Have you had a blood test run to confirm you actually have Graves Disease which is an auto immune disease. ?

You need to have the medical evidence of positive and over range unique antibodies for Graves - generally displayed as either a TSI ( a thyroid stimulating ) and or a TR ab ( a thyroid receptor blocking ) antibody.

There is more than one reason why these symptoms may have occurred :

There is also Hashimoto's, another autoimmune thyroid disease which just attacks the thyroid, which starts the same way as Graves but is not treated with AT medication.

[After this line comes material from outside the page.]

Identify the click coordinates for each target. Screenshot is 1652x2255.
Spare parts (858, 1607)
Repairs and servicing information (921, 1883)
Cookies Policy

With Hashimoto's AI thyroid Disease the hyper episodes are transient and your T3 and T4 levels comes down back into range by themselves,.

With Graves AI disease the T3 and T4 keep rising and AT drugs are prescribed, generally for a 15-18 month window as left untreated Graves is said to be life threatening.

You can read more about both these AI diseases on the Thyroid UK website and if you haven't on line access to your medical records suggest you get this arranged, as it's much easier than keep asking for copies of your blood tests results and ranges.

And on that point, do you have the blood test results and ranges at diagnosis of this borderline hyperthyroidism as we are now legally entitled to copies of all our medical records.

If the antibodies have been run there's the proof, since you either are, or are not, with an auto immune disease, either Graves or Hashimoto's Disease, both are issues with your immune system and treated differently - the antibodies are needed to be identified.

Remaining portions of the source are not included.